Work to complete —
For the data below, count the lines that have the string "computer" and state that number by itself.

Material shown —
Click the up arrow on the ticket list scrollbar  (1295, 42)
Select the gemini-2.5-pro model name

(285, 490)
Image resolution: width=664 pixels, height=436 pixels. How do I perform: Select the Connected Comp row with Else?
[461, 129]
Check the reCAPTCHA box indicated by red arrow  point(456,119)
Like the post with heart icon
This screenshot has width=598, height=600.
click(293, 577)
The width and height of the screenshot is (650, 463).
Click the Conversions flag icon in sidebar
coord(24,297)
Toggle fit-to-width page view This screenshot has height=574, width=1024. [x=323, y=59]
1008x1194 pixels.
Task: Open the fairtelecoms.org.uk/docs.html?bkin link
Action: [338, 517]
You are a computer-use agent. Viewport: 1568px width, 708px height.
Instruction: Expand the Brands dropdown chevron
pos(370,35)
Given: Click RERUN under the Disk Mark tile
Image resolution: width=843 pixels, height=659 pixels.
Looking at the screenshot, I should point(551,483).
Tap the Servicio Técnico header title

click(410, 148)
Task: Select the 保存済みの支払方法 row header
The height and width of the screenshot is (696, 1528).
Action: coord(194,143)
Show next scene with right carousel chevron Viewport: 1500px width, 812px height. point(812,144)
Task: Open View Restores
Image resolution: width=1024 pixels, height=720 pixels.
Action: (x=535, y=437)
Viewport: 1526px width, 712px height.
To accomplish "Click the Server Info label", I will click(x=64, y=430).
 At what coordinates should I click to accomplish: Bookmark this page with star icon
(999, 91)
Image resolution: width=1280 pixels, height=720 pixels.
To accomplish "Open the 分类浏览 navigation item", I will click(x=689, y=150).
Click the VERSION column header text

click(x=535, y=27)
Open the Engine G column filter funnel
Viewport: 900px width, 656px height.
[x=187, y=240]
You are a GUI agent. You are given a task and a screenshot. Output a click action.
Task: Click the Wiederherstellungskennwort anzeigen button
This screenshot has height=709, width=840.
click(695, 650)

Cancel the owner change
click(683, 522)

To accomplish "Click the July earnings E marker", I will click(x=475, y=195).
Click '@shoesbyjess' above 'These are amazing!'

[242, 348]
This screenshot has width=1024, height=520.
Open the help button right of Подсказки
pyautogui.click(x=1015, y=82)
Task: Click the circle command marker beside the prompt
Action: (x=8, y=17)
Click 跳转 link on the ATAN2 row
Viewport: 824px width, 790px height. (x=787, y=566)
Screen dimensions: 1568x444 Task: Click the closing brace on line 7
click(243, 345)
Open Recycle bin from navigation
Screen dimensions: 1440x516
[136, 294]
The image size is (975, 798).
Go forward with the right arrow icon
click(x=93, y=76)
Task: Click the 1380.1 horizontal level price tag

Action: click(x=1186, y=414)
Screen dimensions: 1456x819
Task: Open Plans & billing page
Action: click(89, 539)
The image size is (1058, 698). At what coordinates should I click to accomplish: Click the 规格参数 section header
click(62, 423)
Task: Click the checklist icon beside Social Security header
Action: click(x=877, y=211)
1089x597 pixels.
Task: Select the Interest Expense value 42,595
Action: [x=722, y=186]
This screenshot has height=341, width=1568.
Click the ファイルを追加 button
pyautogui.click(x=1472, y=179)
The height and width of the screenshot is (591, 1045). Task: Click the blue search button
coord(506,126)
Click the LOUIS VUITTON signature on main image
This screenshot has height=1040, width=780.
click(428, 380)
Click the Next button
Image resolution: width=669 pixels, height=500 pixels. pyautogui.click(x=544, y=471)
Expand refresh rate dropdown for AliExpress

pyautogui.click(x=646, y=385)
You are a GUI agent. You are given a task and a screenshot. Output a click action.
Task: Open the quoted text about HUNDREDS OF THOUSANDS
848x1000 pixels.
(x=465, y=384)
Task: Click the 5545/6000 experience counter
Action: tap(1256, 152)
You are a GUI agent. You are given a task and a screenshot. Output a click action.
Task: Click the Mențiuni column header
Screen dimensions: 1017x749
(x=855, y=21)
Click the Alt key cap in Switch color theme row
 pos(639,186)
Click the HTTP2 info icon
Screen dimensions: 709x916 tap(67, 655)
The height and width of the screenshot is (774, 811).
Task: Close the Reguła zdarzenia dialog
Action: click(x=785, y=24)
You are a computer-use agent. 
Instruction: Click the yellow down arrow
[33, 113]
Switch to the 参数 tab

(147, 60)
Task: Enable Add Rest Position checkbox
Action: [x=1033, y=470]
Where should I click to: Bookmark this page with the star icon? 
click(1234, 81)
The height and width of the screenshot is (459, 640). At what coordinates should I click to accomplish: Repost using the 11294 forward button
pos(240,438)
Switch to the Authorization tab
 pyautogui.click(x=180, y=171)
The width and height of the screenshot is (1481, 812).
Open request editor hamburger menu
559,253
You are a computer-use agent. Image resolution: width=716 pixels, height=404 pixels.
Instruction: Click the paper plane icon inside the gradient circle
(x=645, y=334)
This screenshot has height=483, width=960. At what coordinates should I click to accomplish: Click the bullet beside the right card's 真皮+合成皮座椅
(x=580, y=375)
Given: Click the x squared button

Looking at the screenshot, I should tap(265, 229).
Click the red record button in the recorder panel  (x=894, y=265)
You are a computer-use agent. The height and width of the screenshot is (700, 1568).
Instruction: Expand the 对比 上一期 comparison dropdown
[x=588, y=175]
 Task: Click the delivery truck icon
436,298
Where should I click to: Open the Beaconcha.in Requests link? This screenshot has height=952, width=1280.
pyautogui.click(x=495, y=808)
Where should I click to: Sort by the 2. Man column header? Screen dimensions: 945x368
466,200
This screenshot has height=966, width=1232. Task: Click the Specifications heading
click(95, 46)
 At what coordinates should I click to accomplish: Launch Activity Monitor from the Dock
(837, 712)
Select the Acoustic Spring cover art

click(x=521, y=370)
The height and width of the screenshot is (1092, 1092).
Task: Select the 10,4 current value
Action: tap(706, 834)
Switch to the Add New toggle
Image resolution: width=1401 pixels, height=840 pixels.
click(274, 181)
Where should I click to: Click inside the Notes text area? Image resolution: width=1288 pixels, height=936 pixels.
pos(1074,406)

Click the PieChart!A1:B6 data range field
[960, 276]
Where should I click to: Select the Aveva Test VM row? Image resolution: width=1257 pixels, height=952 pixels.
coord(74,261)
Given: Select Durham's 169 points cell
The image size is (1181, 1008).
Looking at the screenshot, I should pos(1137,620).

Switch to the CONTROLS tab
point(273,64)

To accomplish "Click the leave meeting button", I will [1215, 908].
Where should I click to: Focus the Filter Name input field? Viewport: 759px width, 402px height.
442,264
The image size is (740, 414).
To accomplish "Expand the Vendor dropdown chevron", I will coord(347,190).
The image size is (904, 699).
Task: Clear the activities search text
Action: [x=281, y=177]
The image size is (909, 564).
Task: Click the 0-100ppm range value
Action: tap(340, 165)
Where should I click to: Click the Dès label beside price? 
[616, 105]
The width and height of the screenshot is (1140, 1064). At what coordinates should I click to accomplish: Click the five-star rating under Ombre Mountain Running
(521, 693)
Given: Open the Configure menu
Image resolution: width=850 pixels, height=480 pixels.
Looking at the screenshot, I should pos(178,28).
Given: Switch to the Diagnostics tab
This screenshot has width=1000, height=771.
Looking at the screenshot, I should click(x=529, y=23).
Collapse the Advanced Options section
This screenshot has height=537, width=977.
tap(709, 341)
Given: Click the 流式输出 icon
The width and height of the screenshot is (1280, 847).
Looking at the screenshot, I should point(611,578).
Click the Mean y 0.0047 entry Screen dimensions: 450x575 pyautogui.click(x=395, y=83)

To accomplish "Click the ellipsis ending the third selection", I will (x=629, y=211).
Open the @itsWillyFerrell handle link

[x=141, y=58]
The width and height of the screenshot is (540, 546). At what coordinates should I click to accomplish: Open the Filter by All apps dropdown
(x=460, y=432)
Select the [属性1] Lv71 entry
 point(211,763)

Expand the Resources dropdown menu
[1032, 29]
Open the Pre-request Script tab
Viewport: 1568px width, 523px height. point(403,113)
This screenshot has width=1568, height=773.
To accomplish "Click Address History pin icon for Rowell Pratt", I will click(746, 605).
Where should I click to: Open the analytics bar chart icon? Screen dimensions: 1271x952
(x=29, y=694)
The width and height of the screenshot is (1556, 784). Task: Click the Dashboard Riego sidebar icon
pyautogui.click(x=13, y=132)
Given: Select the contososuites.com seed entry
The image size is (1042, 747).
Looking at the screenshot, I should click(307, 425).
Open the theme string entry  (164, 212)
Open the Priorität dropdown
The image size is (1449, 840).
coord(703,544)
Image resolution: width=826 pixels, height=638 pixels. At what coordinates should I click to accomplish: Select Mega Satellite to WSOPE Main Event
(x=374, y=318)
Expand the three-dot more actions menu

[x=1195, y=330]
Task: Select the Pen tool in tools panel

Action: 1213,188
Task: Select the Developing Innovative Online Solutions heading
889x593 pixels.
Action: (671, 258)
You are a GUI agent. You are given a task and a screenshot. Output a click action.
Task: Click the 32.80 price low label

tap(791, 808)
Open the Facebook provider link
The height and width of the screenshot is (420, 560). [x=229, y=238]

Response to the exercise —
4